# Poisson Process Question relating to time between arrivals

The number of insurance claims arriving electronically in a small insurance office has been modelled as a Poisson Process with rate $5$ per hour.

(I) What is the distribution of the arrival time between claims?

(II) What is the distribution of the time it takes for $10$ claims to arrive?

(III) Given that the last claim arrived $15$ seconds ago, what is the mean time from now until the next claim arrives?

(IV) What is the distribution of the number of claims which arrive in an eight hour day?

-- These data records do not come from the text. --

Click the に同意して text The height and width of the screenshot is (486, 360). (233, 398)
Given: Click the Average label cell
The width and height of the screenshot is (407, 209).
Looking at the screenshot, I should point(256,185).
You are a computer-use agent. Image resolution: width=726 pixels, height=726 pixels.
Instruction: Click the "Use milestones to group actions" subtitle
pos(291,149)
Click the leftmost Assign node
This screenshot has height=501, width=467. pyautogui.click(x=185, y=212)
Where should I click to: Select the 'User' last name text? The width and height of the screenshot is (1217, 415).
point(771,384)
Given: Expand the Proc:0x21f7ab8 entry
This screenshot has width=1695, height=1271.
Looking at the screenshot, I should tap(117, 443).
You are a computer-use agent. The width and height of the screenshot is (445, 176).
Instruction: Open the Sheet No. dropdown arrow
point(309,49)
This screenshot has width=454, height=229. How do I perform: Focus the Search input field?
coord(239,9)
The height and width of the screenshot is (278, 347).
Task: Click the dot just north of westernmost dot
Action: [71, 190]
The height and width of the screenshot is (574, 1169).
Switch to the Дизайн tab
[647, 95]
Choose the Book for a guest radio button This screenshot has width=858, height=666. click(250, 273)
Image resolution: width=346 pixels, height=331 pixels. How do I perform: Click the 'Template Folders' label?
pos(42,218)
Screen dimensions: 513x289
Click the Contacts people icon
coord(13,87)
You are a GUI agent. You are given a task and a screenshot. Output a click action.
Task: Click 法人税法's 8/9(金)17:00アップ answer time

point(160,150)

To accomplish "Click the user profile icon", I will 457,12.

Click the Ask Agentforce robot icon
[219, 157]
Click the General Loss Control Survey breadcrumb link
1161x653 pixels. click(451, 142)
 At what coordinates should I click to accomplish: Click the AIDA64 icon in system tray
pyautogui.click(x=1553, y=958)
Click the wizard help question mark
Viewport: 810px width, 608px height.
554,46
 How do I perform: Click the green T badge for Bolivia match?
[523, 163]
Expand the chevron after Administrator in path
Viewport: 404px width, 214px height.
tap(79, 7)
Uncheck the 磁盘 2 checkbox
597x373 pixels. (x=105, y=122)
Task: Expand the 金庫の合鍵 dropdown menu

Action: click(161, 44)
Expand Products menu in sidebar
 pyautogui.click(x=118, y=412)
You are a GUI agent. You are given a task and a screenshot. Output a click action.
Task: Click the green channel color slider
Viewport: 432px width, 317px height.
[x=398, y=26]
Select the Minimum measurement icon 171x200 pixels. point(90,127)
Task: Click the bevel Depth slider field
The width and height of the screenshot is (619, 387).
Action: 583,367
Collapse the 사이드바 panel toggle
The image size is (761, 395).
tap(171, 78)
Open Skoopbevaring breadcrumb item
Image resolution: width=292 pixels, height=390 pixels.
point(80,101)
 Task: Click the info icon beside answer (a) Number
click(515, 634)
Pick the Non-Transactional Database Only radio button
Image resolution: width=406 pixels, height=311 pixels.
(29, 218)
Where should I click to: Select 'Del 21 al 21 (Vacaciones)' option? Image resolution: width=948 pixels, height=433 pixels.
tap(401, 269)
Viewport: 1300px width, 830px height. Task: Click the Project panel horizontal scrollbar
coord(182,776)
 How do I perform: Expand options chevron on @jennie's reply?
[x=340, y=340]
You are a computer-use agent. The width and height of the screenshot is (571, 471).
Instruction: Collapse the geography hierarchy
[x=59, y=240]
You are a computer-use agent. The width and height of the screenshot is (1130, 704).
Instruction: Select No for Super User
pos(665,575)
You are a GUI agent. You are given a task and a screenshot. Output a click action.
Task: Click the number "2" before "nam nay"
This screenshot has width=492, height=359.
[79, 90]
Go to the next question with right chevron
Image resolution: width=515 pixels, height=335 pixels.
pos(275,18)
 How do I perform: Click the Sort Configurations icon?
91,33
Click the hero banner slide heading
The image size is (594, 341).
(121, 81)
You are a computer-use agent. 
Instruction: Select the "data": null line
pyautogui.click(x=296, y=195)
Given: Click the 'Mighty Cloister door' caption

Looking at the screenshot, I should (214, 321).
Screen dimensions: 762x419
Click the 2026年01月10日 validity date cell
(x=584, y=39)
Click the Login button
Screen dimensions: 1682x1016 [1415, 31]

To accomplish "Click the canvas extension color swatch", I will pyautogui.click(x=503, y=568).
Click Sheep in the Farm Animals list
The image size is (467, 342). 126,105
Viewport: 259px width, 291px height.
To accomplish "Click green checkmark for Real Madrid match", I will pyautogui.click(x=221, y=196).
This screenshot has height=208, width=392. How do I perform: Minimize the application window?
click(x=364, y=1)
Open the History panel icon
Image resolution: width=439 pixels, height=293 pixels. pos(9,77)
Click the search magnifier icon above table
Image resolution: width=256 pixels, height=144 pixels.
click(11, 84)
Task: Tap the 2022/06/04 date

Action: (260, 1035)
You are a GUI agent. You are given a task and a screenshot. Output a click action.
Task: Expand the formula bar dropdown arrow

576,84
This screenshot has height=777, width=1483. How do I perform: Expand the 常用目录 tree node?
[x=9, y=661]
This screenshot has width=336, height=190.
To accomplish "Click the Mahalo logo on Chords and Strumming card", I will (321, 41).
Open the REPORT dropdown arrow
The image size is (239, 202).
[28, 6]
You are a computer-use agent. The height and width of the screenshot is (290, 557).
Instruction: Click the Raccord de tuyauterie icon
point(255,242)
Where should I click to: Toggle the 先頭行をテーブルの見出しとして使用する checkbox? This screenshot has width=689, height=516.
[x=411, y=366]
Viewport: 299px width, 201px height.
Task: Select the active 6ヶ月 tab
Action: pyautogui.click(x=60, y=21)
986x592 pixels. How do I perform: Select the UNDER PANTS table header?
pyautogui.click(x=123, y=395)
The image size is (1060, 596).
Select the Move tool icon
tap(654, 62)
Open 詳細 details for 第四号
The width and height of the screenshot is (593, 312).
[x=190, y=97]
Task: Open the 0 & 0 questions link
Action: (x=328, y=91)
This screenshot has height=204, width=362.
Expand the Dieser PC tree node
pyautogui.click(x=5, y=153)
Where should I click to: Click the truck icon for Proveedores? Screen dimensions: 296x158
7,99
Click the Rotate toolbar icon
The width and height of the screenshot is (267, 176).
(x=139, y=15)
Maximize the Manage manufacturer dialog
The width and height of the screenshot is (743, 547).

I know the answer to (I) is that the distribution time between claims is I.I.D. exponential with mean 12 because there are 5 arriving per hour, so one every 12 minutes. I also know that the answer to (II) is that the distribution of the time taken for 10 claims to arrive is gamma with parameter $\alpha = 10$ and $\beta = 12$.

I do not, however, know what the answers to part (III) ad (IV) are. My lecturer mentioned something about the "$15$ seconds ago" part being irrelevant because the distribution is memoryless.

Any help is greatly appreciated.

## 1 Answer

(III) The exponential distribution has the property that

$$P(X>x+u\mid X>u)=P(X>x); \ \ x,u \ge 0.$$ This property is called the memoryless nature of the exponential distribution.

Proof

$$P(X>x+u \mid X>u)=\frac{P(X>x+u)}{P(X>u)}=\frac{e^{-\lambda(x+u)}}{e^{-\lambda u}}=e^{-\lambda x}.$$

So, given that $X>15$ sec, the probability that $X>x+15$ sec is still $e^{-\lambda x}$. That is, the waiting time after $15$ seconds is exponential with parameter $\lambda$ as if nothing had happened. The exponential distribution forgets its past. The expectation is then $\lambda=12$ min even after any waiting time.

(IV) The Poisson process remains Poisson with parameter $5\times 8=40$.